September 8, 1997 in Nation/World

Mourners Gather To View Body Of Mother Teresa Indoor Sports Stadium Chosen As Funeral Site

Ranjan Roy Associated Press
 

Barefoot paupers, movie stars and government leaders wept and prayed beside Mother Teresa’s body Sunday, paying their respects to a woman who embraced both the poor and the powerful.

The Nobel laureate and nun lay in state at one of Calcutta’s oldest and largest Catholic churches, in a fashionable neighborhood that contrasted with the slums where she toiled during life.

“Mother Teresa, we will always love you,” read a handwritten poster hanging from the neck of one grieving child.

Mother Teresa, who died of a heart attack Friday night, lay under a glass case on a platform draped in the white and blue colors of her Missionaries of Charity order, her hands folded across her chest.

Mourners including barefoot paupers, government leaders, a former beauty queen and an Indian musician, filed quickly through the church, stopping for just a few moments before the body.

Mother Teresa’s funeral Saturday will be held in the 10,000-seat stadium where Pope John Paul II addressed the faithful during his 1986 visit to India, a spokesman for Calcutta Archbishop Henry d’Souza, Father Ambrose, said Sunday.

Members of the Missionaries of Charity said Mother Teresa would be buried in the courtyard of the order’s headquarters, on the edge of a Calcutta slum.

Prime Minister I.K. Gujral, who visited St.

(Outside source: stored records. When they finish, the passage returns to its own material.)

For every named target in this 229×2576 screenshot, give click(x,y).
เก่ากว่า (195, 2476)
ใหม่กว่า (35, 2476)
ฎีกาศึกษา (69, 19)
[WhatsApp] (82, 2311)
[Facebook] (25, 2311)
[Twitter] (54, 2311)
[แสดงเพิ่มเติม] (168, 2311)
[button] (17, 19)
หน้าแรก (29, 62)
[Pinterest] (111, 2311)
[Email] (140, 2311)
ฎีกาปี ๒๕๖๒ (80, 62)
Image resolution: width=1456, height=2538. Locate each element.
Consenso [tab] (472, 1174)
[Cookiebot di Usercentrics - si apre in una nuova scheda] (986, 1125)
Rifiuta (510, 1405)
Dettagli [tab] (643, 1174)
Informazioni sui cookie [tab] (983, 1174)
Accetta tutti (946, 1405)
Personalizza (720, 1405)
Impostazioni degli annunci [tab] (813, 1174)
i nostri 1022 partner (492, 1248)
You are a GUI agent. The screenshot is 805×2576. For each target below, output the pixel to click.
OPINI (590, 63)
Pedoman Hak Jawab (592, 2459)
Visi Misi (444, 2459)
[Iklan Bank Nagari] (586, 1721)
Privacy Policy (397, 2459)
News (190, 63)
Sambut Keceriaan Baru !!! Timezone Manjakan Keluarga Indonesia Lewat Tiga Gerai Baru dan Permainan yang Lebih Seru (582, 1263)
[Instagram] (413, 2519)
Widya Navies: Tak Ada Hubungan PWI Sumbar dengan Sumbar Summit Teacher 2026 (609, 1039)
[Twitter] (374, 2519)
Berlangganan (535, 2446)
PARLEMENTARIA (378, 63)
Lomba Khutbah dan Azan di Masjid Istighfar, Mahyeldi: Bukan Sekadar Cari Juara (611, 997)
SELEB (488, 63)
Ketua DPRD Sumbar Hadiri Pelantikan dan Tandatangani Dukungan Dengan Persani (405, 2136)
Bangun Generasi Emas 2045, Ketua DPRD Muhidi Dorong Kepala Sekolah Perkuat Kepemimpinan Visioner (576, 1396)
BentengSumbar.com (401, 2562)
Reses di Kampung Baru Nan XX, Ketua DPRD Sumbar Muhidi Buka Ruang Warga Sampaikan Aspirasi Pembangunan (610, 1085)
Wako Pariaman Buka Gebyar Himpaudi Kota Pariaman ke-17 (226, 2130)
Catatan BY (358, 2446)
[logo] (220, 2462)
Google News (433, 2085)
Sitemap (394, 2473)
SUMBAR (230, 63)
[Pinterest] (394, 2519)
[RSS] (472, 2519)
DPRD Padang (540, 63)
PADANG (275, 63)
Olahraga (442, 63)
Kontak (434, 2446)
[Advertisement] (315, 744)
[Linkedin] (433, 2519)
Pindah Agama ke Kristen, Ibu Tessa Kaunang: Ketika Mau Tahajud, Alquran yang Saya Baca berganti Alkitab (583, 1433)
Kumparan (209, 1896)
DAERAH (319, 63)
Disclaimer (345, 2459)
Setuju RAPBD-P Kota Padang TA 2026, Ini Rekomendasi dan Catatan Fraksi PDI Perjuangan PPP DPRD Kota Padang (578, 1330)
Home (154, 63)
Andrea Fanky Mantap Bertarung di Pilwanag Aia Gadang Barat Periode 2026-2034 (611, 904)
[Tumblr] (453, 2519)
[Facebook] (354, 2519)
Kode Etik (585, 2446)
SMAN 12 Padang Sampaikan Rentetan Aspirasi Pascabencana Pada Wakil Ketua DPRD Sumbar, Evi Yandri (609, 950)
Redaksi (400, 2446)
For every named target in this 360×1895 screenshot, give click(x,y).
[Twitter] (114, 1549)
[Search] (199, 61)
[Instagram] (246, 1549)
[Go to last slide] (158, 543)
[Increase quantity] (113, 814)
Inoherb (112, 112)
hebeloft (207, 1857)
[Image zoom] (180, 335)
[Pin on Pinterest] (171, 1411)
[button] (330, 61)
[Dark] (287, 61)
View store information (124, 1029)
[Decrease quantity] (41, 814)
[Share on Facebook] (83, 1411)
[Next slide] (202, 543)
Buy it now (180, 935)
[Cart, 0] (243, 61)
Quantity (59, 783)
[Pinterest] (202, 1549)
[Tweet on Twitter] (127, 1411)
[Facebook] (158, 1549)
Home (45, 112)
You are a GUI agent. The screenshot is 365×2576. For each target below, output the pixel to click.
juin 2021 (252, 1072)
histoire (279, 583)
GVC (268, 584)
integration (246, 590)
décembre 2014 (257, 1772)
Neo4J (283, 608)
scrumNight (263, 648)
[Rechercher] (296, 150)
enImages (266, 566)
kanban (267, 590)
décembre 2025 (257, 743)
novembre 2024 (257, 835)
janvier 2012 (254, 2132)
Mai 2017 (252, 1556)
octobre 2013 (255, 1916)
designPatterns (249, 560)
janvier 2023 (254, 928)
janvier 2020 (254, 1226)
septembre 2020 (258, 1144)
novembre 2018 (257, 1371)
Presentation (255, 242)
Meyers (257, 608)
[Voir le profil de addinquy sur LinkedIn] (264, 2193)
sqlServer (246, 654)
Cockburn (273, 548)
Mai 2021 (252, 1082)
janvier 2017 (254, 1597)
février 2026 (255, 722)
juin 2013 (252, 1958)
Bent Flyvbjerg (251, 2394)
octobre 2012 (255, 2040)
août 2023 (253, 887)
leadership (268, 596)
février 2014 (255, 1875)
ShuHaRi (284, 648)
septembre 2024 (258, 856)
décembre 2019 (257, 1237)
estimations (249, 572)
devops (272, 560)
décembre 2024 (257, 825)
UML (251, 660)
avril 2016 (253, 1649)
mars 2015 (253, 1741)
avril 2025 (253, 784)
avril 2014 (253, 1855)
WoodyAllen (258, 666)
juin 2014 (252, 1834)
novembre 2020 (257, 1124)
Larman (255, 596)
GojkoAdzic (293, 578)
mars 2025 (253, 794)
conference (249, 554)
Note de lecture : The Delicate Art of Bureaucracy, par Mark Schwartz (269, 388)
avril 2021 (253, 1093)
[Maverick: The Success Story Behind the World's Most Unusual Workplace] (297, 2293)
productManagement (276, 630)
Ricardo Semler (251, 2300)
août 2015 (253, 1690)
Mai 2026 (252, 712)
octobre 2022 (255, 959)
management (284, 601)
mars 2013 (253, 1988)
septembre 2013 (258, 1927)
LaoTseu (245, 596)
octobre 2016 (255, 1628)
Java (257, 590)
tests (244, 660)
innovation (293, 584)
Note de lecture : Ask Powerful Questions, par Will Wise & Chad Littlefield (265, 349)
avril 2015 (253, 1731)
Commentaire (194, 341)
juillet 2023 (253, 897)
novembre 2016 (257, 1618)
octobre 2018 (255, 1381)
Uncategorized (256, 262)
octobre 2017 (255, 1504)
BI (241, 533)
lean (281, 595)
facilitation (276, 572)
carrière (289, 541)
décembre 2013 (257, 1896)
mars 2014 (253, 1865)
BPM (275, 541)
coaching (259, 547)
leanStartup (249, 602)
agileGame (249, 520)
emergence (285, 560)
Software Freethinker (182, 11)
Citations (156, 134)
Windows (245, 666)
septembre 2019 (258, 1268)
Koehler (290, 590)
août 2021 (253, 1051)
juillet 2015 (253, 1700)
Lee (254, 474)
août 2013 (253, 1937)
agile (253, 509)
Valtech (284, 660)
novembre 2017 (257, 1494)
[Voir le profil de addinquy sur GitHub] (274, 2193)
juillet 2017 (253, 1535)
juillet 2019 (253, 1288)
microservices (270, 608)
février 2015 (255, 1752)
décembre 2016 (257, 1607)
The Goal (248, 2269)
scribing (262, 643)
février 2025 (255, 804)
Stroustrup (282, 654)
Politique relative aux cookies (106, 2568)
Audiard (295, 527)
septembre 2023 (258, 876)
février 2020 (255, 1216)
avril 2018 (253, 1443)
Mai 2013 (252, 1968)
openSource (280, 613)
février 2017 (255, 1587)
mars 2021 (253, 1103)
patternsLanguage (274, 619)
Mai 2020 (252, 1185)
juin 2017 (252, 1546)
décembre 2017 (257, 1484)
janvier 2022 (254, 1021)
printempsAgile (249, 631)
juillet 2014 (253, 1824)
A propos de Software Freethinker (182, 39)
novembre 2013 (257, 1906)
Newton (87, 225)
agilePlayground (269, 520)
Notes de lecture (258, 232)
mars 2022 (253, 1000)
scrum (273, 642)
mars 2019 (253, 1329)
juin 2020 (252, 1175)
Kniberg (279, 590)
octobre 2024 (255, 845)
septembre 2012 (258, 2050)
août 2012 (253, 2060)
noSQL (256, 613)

Thomas’ Church where Mother Teresa lay Sunday, said that just as India had Mohandas Gandhi to lead the fight against poverty, hunger and injustice in the first half of the century, so it had Mother Teresa to carry on that fight in the latter half.

The frail, 4-foot-11-inch nun was born in Albania but had become an Indian citizen. She had suffered heart problems and other ailments for years and gave up leadership of her order in March.

Mother Teresa, who said she saw God in every suffering human being, began her charity work with just a few helpers in this eastern Indian city five decades ago.

Her order now has more than 4,000 nuns and runs 517 orphanages, homes for the poor, AIDS hospices and other charity centers around the world.

One man who broke down in tears after seeing Mother Teresa’s body said the Catholic nun’s compassion transcended religious boundaries.

“She worked for the people and never thought about whether we were Muslim or Hindu,” said Mohinulisam, 38, who uses only one name.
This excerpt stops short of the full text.